Tra le riflessioni più interessanti dei ragazzi ricorrono anche quelle relative alle dinamiche relazionali e ai fenomeni di violenza nelle coppie omosessuali. Continuando a riflettere sui concetti di identità, parità, modelli culturali e simboli sociali, gli studenti si sono chiesti più volte se i fenomeni di violenza fossero più comuni e in qualche modo riguardassero esclusivamente la relazione uomo-donna o potessero essere ricondotti ai rapporti di coppia in generale.

Francesco, 16 anni, racconta un fatto di cronaca avvenuto nel suo quartiere: il suicidio di un suo coetaneo omosessuale, spesso deriso ed emarginato dai compagni. “Di chi è la colpa, se esiste una colpa?”,si chiede Francesco. Se la vittima è un ragazzo non parliamo più di violenza di genere? Ma non è forse la violenza psicologica – sia essa esercitata su una donna o su un uomo – pericolosa e potente tanto quanto quella fisica? Educazione, istruzione e tutela legale sono le uniche risposte a questo tipo di fenomeni.

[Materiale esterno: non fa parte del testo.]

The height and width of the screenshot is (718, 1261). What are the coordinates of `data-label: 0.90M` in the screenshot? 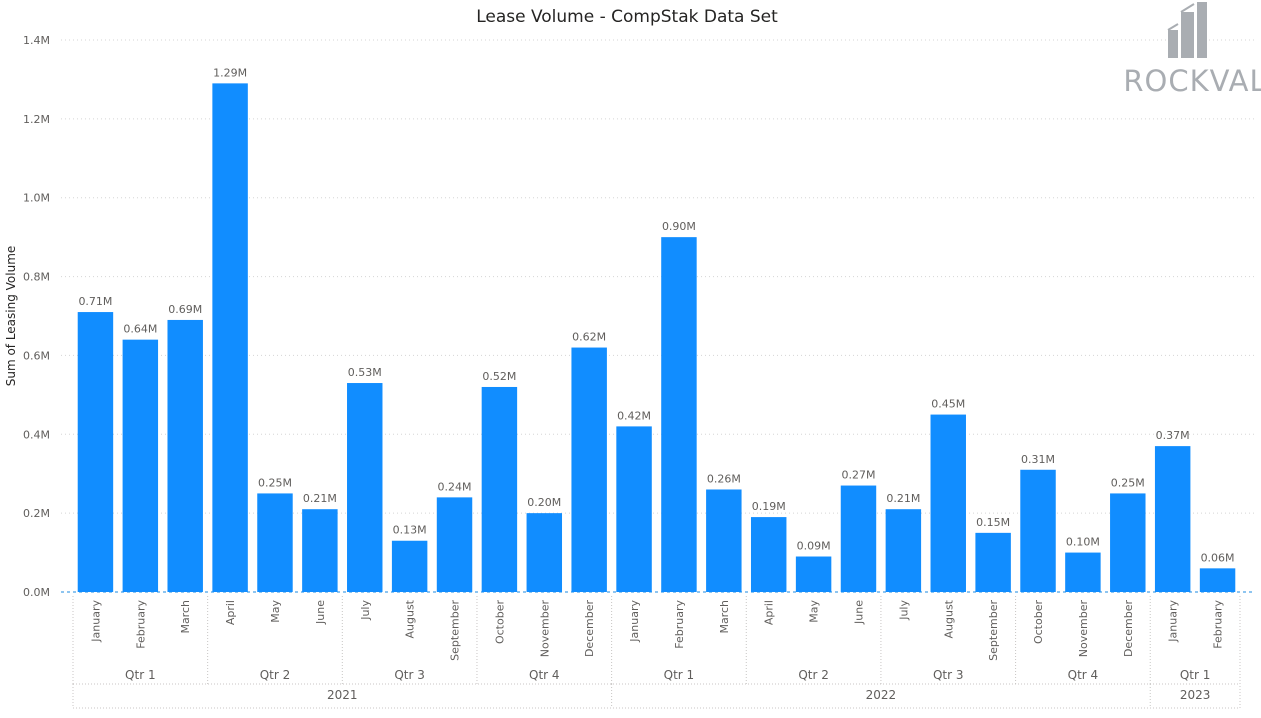 It's located at (679, 226).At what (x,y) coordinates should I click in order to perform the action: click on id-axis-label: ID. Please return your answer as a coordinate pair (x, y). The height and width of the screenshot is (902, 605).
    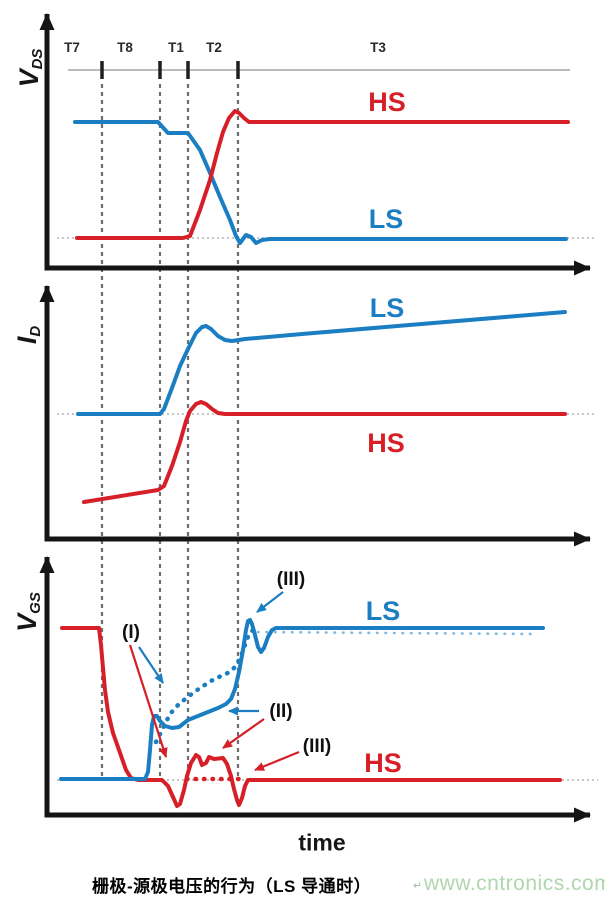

Anche Marco, sulla questione della violenza all’interno delle coppie omosessuali, reagisce. Ricorda un’analisi statistica, condotta da un’equipe inglese o tedesca, da cui è emerso che tanto nelle coppie eterosessuali, quanto in quelle omosessuali, è presente la violenza su vari livelli, psicologico, fisico o verbale; e che non esiste una violenza 70-30 o 30-70, ma delle violenze 50 e 50, cioè su diversi livelli ma egualmente problematici. Per quanto riguarda, invece il tema dei femminicidi, rapporta che dagli anni novanta a oggi, sono molto diminuiti, rimanendo stabili in alcuni periodi e diminuendo in altri.  Possiamo quindi semplicemente dire che molti giornalisti hanno fatto carriera su quello e, con il fatto che oggi ci siano i social network, qualunque informazione può diffondersi molto rapidamente. Questo per dire che un singolo femminicidio ha una risonanza molto maggiore rispetto ai cento di dieci anni fa.